School DeskHaving just read a Leaf Chronicle story on the recent accreditation of the Clarksville Montgomery School System by the Southern Association of Schools and Colleges, apparently the second such district to be so “honored,” I am appalled that until now the system has apparently not met the most basic academic standards for accreditation. I am equally appalled that, according to this story, most of the state’s other school districts are seemingly too inadequate, too substandard, to be accredited.

Where does that leave Tennessee’s children? With less than adequate skills to enter the workforce? With inadequate critical thinking and writing skills to pursue college or technical education at higher levels?

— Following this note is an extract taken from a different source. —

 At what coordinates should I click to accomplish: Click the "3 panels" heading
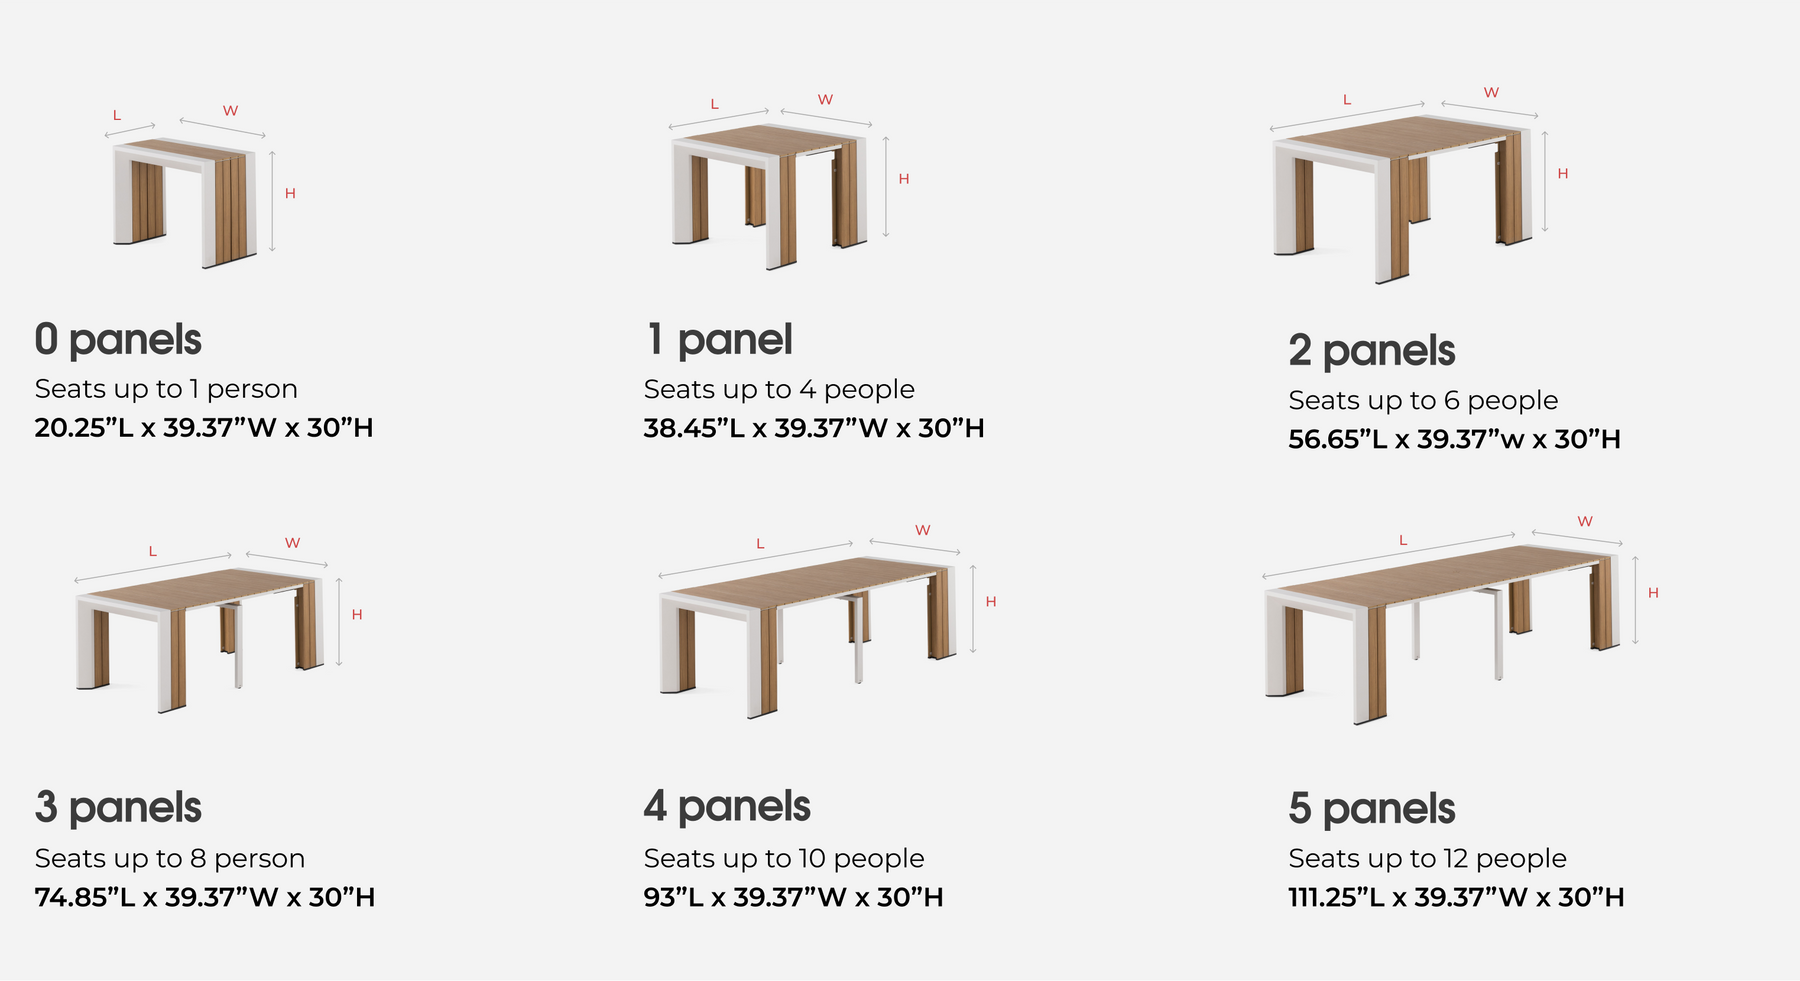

I am a New Englander, coming from a state where accreditation is considered so vital that school administrators and superintendents tremble at the prospect, even the whisper, of LOSING accreditation. Accreditation is expected. If a school system is threatened with loss of accreditation it becomes headline news in print and on television for days, weeks, months, even the year or two or three it takes the challenged district to regroup and raise itself back to the needed standard of accreditation. If a school system can’t make the grade within a very specific period of time, the state steps in and takes over the system. Accreditation. It’s that important.

At varying times in my life I have been in the position of potential employer, reading dozens of forms, resumes or even sample stories, often filled out incorrectly, littered with grammar and spelling errors, written in lopsided printing or unreadable cursive writing. The next challenge I’ve encountered from that position relates to critical thinking: the ability to read or see something, to form an idea, assess it, understand it, and respond to it in speech or in the written word. These are basic skills; without them the chances of higher education or living wage employment are significantly lower.

Several years ago, a high school principal, angrily facing the prospect of a downgraded standardized test scoring system, said to me: “We should not lower the standards to change the percentage of `successful’ students, thus lowering our expectations; we need to raise standards for teachers and students, and back that up by providing those teachers and students the tools to meet those higher expectations. Students will rise to meet higher standards if you give them the tools to work with.”

High school exchange students who come to American schools from countries like Japan, Germany and England are generally far ahead of American students in math and science. A large group of Russian students entering a Massachusetts school system were surprised that they did not have to go to school on Saturdays, and that the American school day was so short. Their parents opted for the learning of English by immersion rather than the longer process of traditional bi-lingual education, and in following that story for a year, I found that all the Russian students were fluent in English within one year. Different standards? Different expectations? Perhaps.

I offer kudo’s for the system’s new success, but when I see Montgomery County Schools joining another system in attaining the “honor” of accreditation, it scares me, since meeting the academic standards for accreditation should have been the norm for every system in the state all along. Now what about the rest of Tennessee’s school districts?